--- Provided data ---
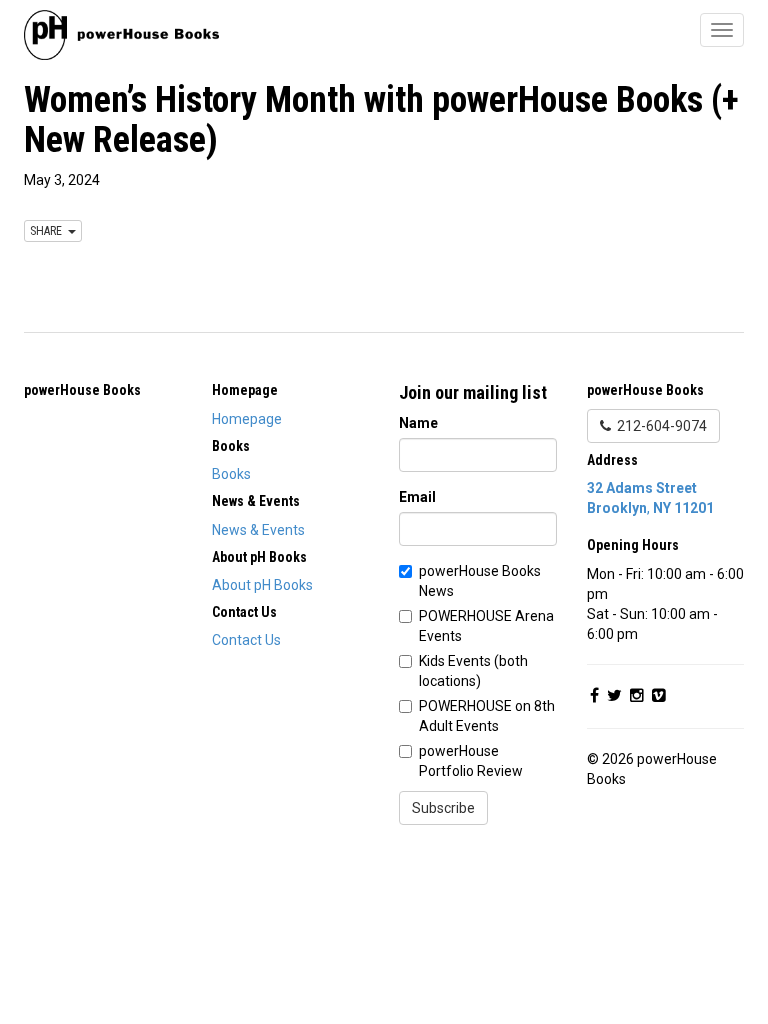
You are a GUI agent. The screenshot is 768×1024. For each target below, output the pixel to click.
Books (231, 474)
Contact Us (246, 640)
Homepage (247, 419)
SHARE (49, 231)
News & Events (258, 530)
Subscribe (443, 808)
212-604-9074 (659, 426)
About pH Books (262, 585)
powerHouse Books (82, 390)
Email (417, 497)
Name (418, 423)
---
Work request: The whole listing must be restated word for word. Leave out any pictures.

Reply:
You are a GUI agent. The screenshot is 768×1024. For each target below, output the pixel to click.
Books (231, 474)
Contact Us (246, 640)
Homepage (247, 419)
SHARE (49, 231)
News & Events (258, 530)
Subscribe (443, 808)
212-604-9074 (659, 426)
About pH Books (262, 585)
powerHouse Books (82, 390)
Email (417, 497)
Name (418, 423)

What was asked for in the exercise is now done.